● YOUR TASK
With pictures left out, output exactly the lines from the line holding "Instruction: Open row" through the end of the data, both included.

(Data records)

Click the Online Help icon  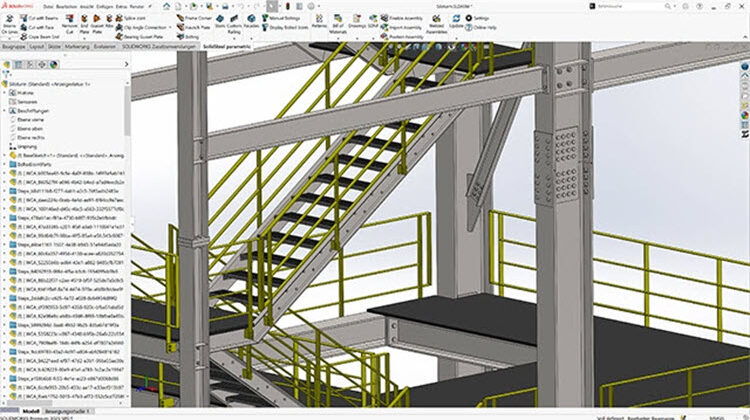482,28
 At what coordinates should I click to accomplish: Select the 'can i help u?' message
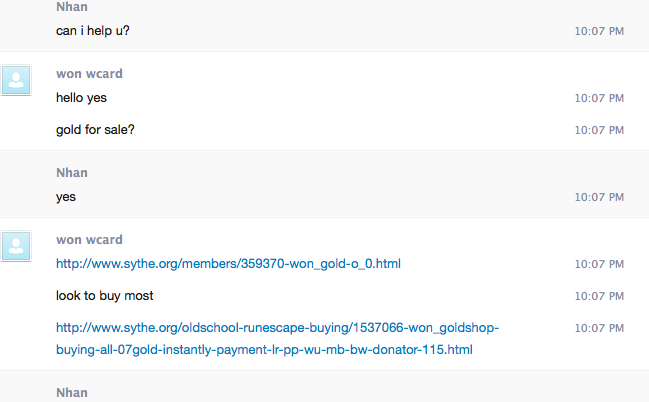pos(92,31)
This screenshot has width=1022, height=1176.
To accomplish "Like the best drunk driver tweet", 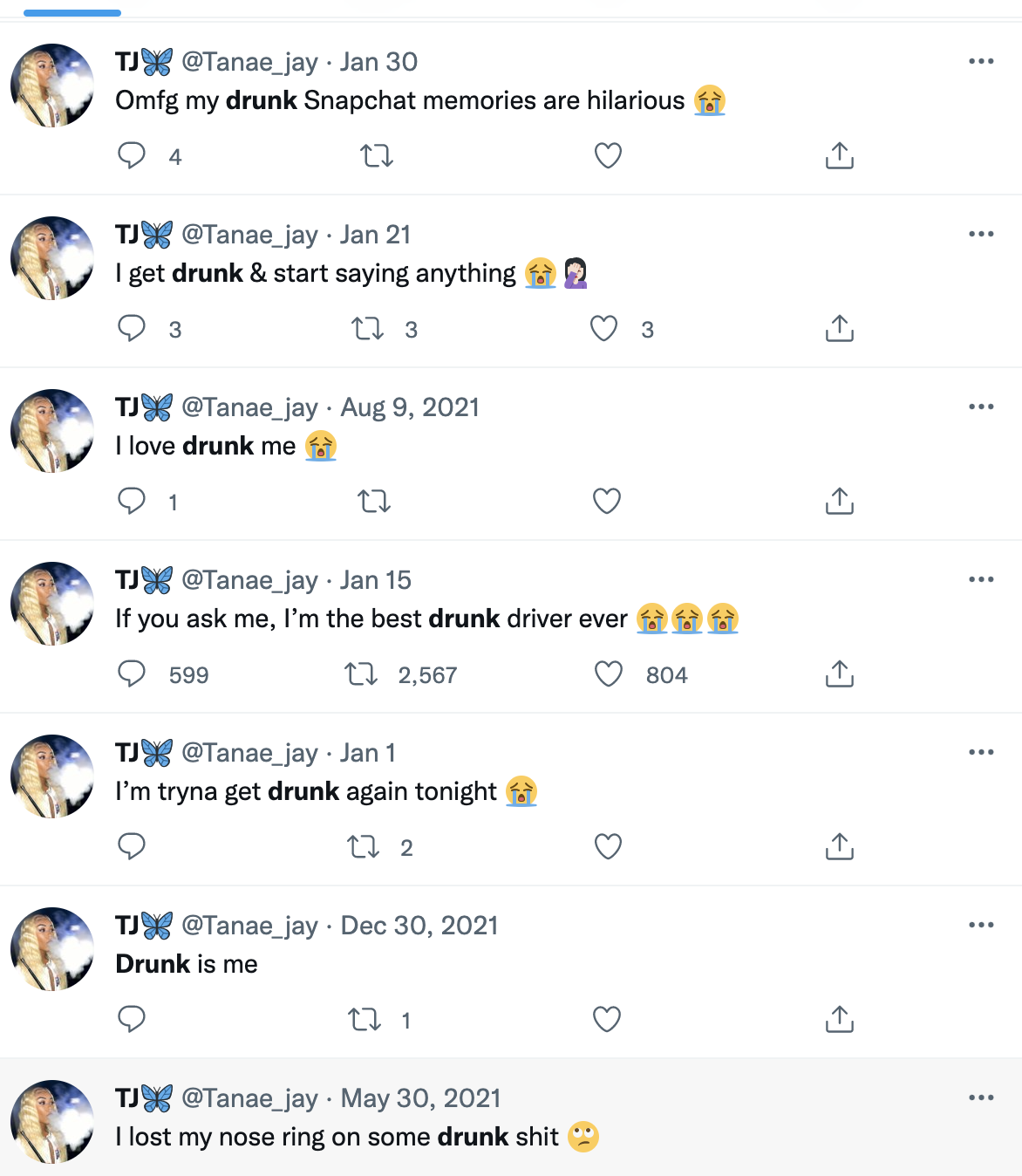I will (x=608, y=674).
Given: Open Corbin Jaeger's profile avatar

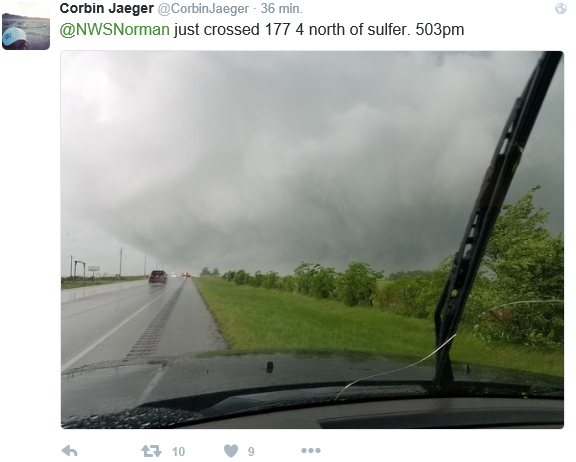Looking at the screenshot, I should click(26, 26).
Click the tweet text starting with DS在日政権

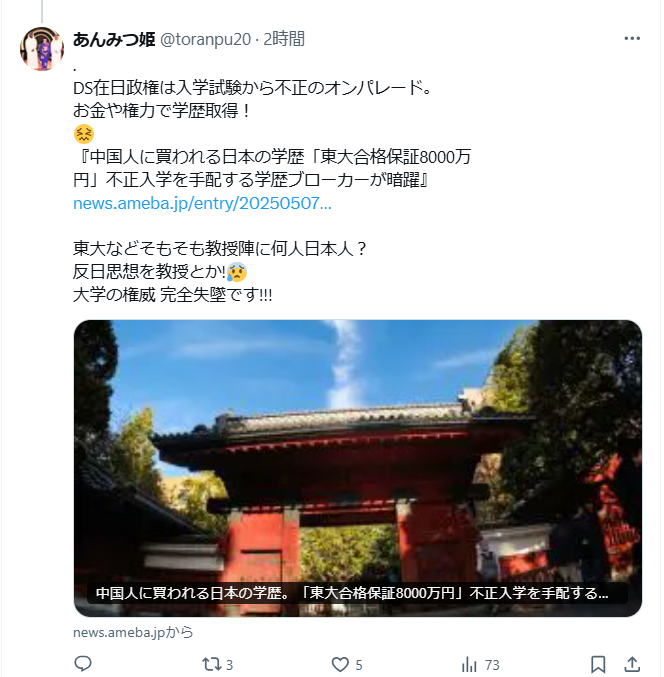pos(252,88)
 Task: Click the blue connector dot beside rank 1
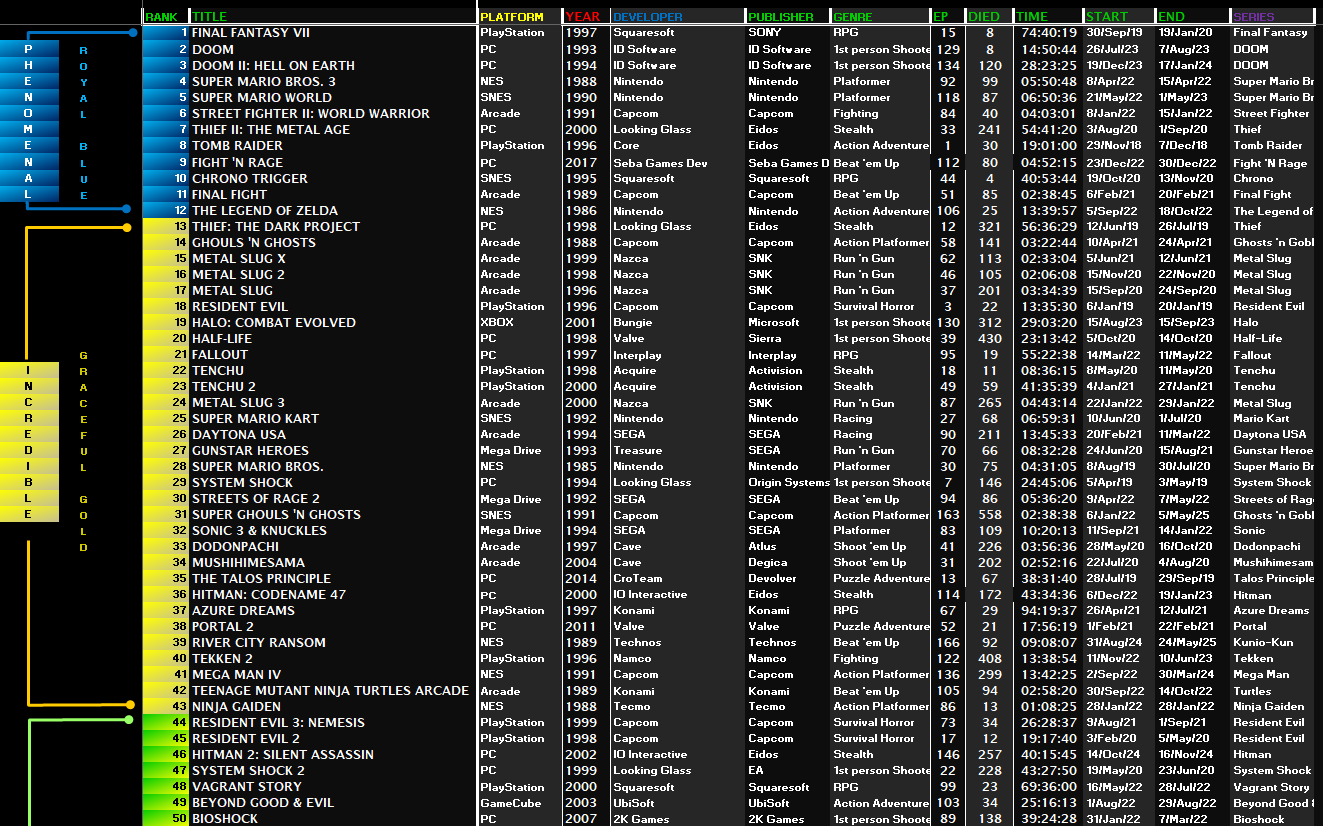(133, 33)
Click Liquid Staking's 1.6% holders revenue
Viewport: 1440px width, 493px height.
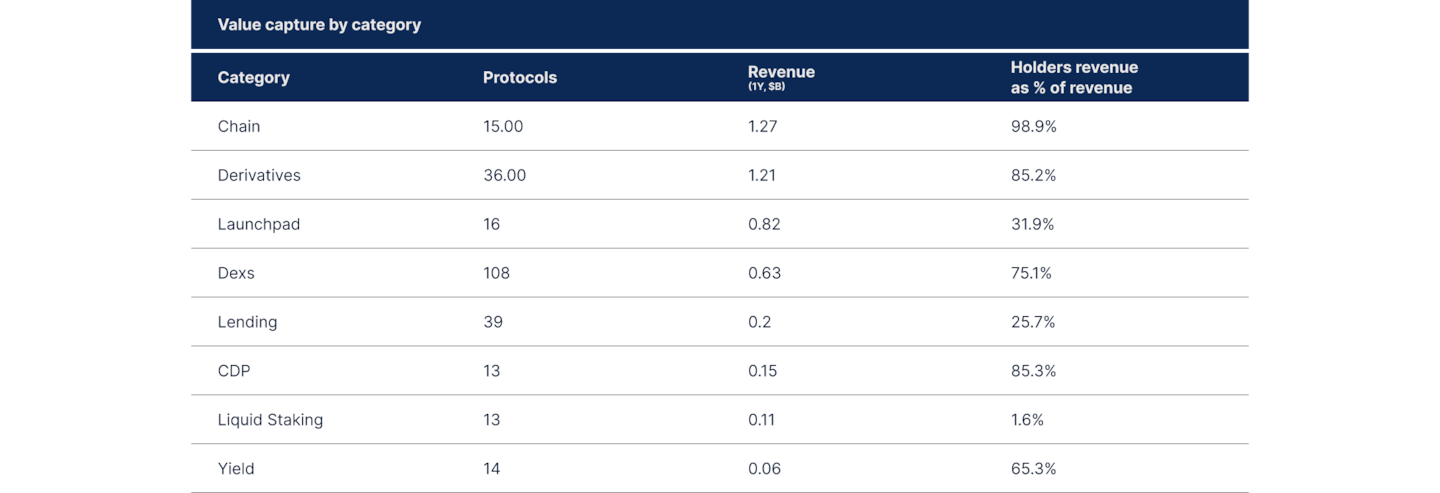click(1027, 420)
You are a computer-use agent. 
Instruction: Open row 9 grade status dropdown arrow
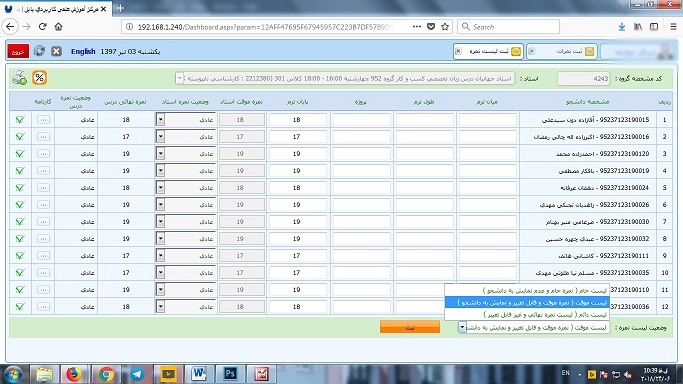[x=161, y=256]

● THE ANSWER
Instruction: Open row 9 grade status dropdown arrow
[x=161, y=256]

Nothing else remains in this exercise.